Surgeon This Is For You Shits

[Warp; 2007]

Styles: unapologetic freakin’ dance music
Others: James Ruskin, Karl O’Connor

Highly regarded as one of the most uncompromising and thoroughly dedicated practitioners of a genre that to this day goes greatly misunderstood, Surgeon's (nee Anthony Child's) definition of techno, alongside others such as Karl O'Connor and Peter Sutton, identifies more readily with self-cited heroes Suicide, Coil, and Throbbing Gristle than with the Detroit forefathers. This is not to suggest that the genius of May or Atkins doesn't find a place within his framework of reference, but it tends to take a decided backseat to the darker moods and stances of said primary influences. Do keep this in mind when considering the weight and depth of this latest offering by Child.

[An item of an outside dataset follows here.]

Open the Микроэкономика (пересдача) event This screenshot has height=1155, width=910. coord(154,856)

Following the stunning duo of twelves bearing the name Whose Bad Hands Are These?, Warp releases his second commercially available DJ mix. Remaining defiantly detached among the endless parade of trends that circulate non-stop in the realm of dance music, This Is For You Shits is brutal reminder that there is more out there than what you read about ad nauseam in every online and print periodical. And although this release will not convert anyone reluctant to a less commercially viable form of techno, as it can be rather punishing depending on your personal threshold, for those open to the dialog, it is mecca. It should be stated as further proof of his intentions here that a recent online mix was labeled with the term "snuff," something that speaks equally well for this effort.

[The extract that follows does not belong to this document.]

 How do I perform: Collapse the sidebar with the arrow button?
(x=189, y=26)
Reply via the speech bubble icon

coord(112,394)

Child deftly navigates through a selection of tracks drawn from his own releases on his Counterbalance label, as well as Karl O'Connor's Downwards imprint, the Warp roster (Squarepusher, Autechre, Aphex Twin), hero Scorn, etc., and a classic or two thrown in for good measure -- Aphex Twin's remix of Curve track "Falling Free," for example. Any release that utilizes elements of the brilliantly brutal British Murder Boys -- the Surgeon and Karl O'Connor collaborative alias -- demands attention. You also get a dose of Whitehouse, which to many is worth the price of admission alone. This is dance music speaking to the body at its most primal level, taunting, demanding, and unrelenting. In another word, it is exhilarating.

Utilizing the Ableton Live program in the dissecting and layering of fragments, he has crafted a dizzying onslaught of restless rhythms, squelches, and tonal drifts. Mixes of this nature showcase the talent of the DJ as more than just a selector. Shifts and layering become priority, as does the ability to create the artist's own unique build in structural momentum, which takes precedence over the hotness of a track. A serious and admirable DJ can create a succession of inspired moments to the listener on the dance floor with only a handful of twelves that are 20-plus years old; Child is one of them.

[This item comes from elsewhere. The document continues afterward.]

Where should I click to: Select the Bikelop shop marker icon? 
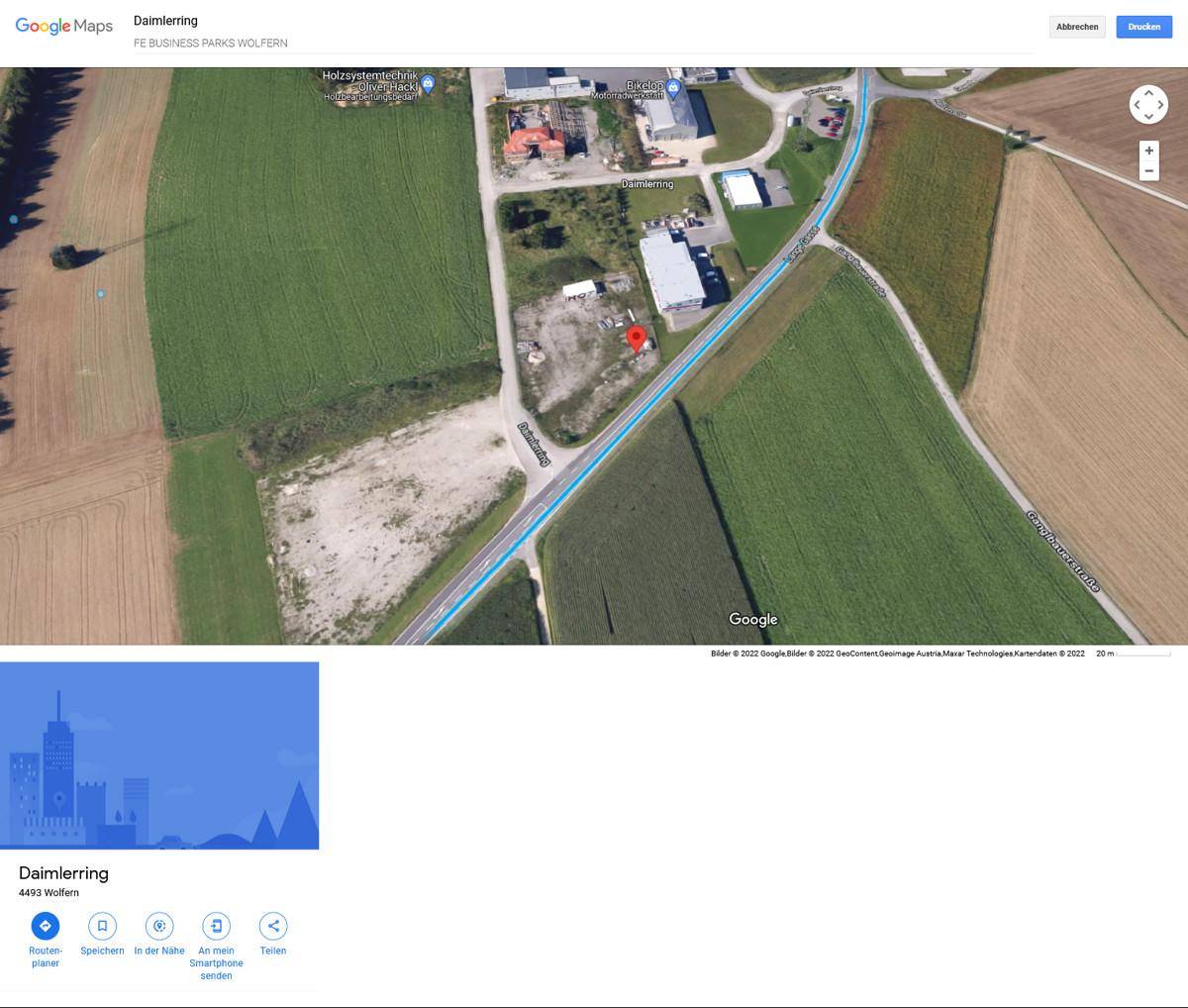[x=673, y=89]
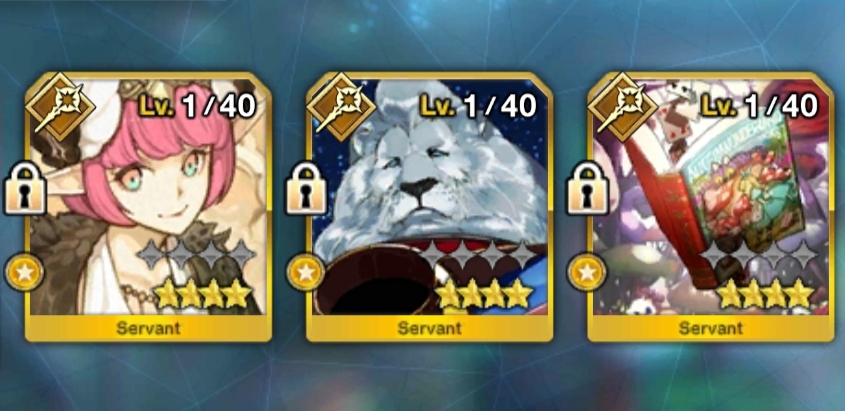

It has been a bit of time since Child has released a full-length artist album amid the flurry of his solo and collaborative twelves. He is one of the few in this specific discipline to issue artist albums that openly engage beginning to end. Hopefully the wait is merely the calm before that storm. Perhaps a full-length British Murder Boys lurks in the wings? This Is For You Shits certainly goes a long way in providing relief in the meantime, however, doubling as an initiation for those unfamiliar with his oeuvre and, as with any good mix, as an insight into the mind of a techno terrorist of the highest caliber.